• [ACTIVITY]: For every entry that follows, return an identical copy.

---- EXERCISE DATA

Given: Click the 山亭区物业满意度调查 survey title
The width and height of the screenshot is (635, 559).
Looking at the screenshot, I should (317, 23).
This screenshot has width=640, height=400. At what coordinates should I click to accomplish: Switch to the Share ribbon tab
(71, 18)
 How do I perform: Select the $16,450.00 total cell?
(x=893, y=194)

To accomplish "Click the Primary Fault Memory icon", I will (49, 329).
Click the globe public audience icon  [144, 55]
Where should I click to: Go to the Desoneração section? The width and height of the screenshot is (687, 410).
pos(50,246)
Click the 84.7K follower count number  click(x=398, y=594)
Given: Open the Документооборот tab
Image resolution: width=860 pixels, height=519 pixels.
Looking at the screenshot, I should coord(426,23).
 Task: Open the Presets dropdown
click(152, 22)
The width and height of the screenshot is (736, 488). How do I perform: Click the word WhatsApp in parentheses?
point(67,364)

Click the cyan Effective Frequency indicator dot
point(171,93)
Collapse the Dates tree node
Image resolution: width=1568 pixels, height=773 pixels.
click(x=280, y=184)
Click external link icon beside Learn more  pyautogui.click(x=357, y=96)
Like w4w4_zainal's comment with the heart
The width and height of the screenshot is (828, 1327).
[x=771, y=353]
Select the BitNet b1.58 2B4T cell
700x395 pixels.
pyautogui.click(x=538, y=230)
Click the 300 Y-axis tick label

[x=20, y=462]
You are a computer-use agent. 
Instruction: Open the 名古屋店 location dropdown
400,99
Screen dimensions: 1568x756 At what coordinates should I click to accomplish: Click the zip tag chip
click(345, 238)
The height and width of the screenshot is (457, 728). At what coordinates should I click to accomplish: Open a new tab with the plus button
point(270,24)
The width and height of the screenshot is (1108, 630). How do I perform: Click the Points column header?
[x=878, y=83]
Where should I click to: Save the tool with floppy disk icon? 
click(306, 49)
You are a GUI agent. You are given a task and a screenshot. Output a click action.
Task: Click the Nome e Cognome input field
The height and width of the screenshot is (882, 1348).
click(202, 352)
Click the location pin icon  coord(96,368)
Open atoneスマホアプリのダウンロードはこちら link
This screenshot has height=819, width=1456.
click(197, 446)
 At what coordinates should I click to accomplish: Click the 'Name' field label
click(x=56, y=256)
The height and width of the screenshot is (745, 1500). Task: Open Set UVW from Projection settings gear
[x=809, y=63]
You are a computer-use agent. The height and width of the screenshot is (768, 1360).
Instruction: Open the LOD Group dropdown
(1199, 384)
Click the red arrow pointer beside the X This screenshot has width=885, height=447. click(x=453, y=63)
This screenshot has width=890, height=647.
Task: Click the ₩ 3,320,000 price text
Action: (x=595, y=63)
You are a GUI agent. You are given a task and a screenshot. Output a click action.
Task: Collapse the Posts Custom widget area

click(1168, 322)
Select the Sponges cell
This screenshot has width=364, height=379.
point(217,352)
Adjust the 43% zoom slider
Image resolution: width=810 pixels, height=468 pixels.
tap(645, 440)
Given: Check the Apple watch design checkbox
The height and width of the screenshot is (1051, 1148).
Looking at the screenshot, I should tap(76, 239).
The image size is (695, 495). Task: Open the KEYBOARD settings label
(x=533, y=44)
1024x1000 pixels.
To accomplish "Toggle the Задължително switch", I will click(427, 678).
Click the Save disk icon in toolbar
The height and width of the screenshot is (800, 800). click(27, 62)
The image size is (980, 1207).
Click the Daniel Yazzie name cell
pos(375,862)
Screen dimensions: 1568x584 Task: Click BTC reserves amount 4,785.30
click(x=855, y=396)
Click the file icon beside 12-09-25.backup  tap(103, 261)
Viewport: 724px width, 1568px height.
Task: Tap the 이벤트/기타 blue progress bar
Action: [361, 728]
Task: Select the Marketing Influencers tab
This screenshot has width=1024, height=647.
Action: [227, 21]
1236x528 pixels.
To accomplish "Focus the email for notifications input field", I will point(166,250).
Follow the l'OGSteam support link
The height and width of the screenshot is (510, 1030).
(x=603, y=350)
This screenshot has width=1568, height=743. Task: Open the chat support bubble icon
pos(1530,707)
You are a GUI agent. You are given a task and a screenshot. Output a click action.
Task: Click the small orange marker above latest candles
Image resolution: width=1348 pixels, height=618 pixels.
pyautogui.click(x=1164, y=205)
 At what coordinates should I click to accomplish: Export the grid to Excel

--------

• [EXERCISE RESULT]:
Given: Click the 山亭区物业满意度调查 survey title
The width and height of the screenshot is (635, 559).
Looking at the screenshot, I should (317, 23).
This screenshot has width=640, height=400. At what coordinates should I click to accomplish: Switch to the Share ribbon tab
(71, 18)
 How do I perform: Select the $16,450.00 total cell?
(x=893, y=194)

To accomplish "Click the Primary Fault Memory icon", I will (49, 329).
Click the globe public audience icon  [144, 55]
Where should I click to: Go to the Desoneração section? The width and height of the screenshot is (687, 410).
pos(50,246)
Click the 84.7K follower count number  click(x=398, y=594)
Given: Open the Документооборот tab
Image resolution: width=860 pixels, height=519 pixels.
Looking at the screenshot, I should coord(426,23).
 Task: Open the Presets dropdown
click(152, 22)
The width and height of the screenshot is (736, 488). How do I perform: Click the word WhatsApp in parentheses?
point(67,364)

Click the cyan Effective Frequency indicator dot
point(171,93)
Collapse the Dates tree node
Image resolution: width=1568 pixels, height=773 pixels.
click(x=280, y=184)
Click external link icon beside Learn more  pyautogui.click(x=357, y=96)
Like w4w4_zainal's comment with the heart
The width and height of the screenshot is (828, 1327).
[x=771, y=353]
Select the BitNet b1.58 2B4T cell
700x395 pixels.
pyautogui.click(x=538, y=230)
Click the 300 Y-axis tick label

[x=20, y=462]
You are a computer-use agent. 
Instruction: Open the 名古屋店 location dropdown
400,99
Screen dimensions: 1568x756 At what coordinates should I click to accomplish: Click the zip tag chip
click(345, 238)
The height and width of the screenshot is (457, 728). At what coordinates should I click to accomplish: Open a new tab with the plus button
point(270,24)
The width and height of the screenshot is (1108, 630). How do I perform: Click the Points column header?
[x=878, y=83]
Where should I click to: Save the tool with floppy disk icon? 
click(306, 49)
You are a GUI agent. You are given a task and a screenshot. Output a click action.
Task: Click the Nome e Cognome input field
The height and width of the screenshot is (882, 1348).
click(202, 352)
Click the location pin icon  coord(96,368)
Open atoneスマホアプリのダウンロードはこちら link
This screenshot has height=819, width=1456.
click(197, 446)
 At what coordinates should I click to accomplish: Click the 'Name' field label
click(x=56, y=256)
The height and width of the screenshot is (745, 1500). Task: Open Set UVW from Projection settings gear
[x=809, y=63]
You are a computer-use agent. The height and width of the screenshot is (768, 1360).
Instruction: Open the LOD Group dropdown
(1199, 384)
Click the red arrow pointer beside the X This screenshot has width=885, height=447. click(x=453, y=63)
This screenshot has width=890, height=647.
Task: Click the ₩ 3,320,000 price text
Action: (x=595, y=63)
You are a GUI agent. You are given a task and a screenshot. Output a click action.
Task: Collapse the Posts Custom widget area

click(1168, 322)
Select the Sponges cell
This screenshot has width=364, height=379.
point(217,352)
Adjust the 43% zoom slider
Image resolution: width=810 pixels, height=468 pixels.
tap(645, 440)
Given: Check the Apple watch design checkbox
The height and width of the screenshot is (1051, 1148).
Looking at the screenshot, I should tap(76, 239).
The image size is (695, 495). Task: Open the KEYBOARD settings label
(x=533, y=44)
1024x1000 pixels.
To accomplish "Toggle the Задължително switch", I will click(427, 678).
Click the Save disk icon in toolbar
The height and width of the screenshot is (800, 800). click(27, 62)
The image size is (980, 1207).
Click the Daniel Yazzie name cell
pos(375,862)
Screen dimensions: 1568x584 Task: Click BTC reserves amount 4,785.30
click(x=855, y=396)
Click the file icon beside 12-09-25.backup  tap(103, 261)
Viewport: 724px width, 1568px height.
Task: Tap the 이벤트/기타 blue progress bar
Action: [361, 728]
Task: Select the Marketing Influencers tab
This screenshot has width=1024, height=647.
Action: [227, 21]
1236x528 pixels.
To accomplish "Focus the email for notifications input field", I will point(166,250).
Follow the l'OGSteam support link
The height and width of the screenshot is (510, 1030).
(x=603, y=350)
This screenshot has width=1568, height=743. Task: Open the chat support bubble icon
pos(1530,707)
You are a GUI agent. You are given a task and a screenshot. Output a click action.
Task: Click the small orange marker above latest candles
Image resolution: width=1348 pixels, height=618 pixels.
pyautogui.click(x=1164, y=205)
 At what coordinates should I click to accomplish: Export the grid to Excel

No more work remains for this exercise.